0. 0. 0. 0. 0. 0. 0. 0. 0. 0. 0. 0. 0. 0. 0. 0. 0. 0. 0. 0. 0. 0. 0. 0.
0. 0. 0. 1. 0. 0. 0. 0. 0. 0. 0. 0. 0. 0. 0. 0. 0. 0. 0. 0. 0. 0. 0. 0.
0. 0. 0. 0. 0. 0. 0. 0. 0. 0. 0. 0. 0. 0. 0. 0. 0. 0. 0. 0. 0. 0. 0. 0.
0. 0. 0. 0.]
OUTPUT OF LOG SOFTMAX
[[ -952745.94 -854822.75 -418264.1 -1009137.44 -1483252.
-487221.3 -975463.7 -486127.34 -848625.94 -589877.7
-922320.3 -735033.06 -546931.25 -693215.2 -980126.1
-810202.6 -1027568.5 -998254.1 -889414.5 -1026466.2
-788843.6 -495628.56 -768875.8 -934701.1 -925858.6
-676474.25 -733345.56 -1032242.44 -489606.38 -708737.
-545056.9 -269166.38 -865661.44 -1035820.4 -655130.5
-417201.03 -643653.25 -390112.62 -1108714.9 -681543.4
-1295451. -871972.94 -1017889. -1144532.2 -618486.56
-997524.8 -422316.84 -1027614.4 -571760.44 -877284.56
-711558.75 0. -516253.72 -944952.5 -1156960.5
-713663.9 -1148272.2 -1045118.1 -934345. -581356.4
-946383.4 -738462.9 -880707.4 -895212.3 -1172282.

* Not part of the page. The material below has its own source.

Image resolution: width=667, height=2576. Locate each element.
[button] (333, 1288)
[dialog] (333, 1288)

-388456.16 -827501.56 -680280.06 -1048803. -859483.3
-785633.7 -624600.4 -892308.06 -650685.8 -284056.9
-945444.8 -699284.3 -498448.22 -521334.97 -1003844.06
-600059.25 -882858.3 -728648.6 -826018.4 -809002.4
-461557.12 -879378.25 -397327.38 -1186589.6 -481447.44
-1093226. -777037. -1187059.6 -674146.1 -631735.94
-23349.875 -326925.66 -674660.5 -701372.5 -1040344.9 ]]
As we can see the output of log softmax assigns a 0 and that is inconsistent because if probability is 0 we should have 0 for the rest and thus have the same value for the rest of the log softmax (and that is what nn.Softmax outputs).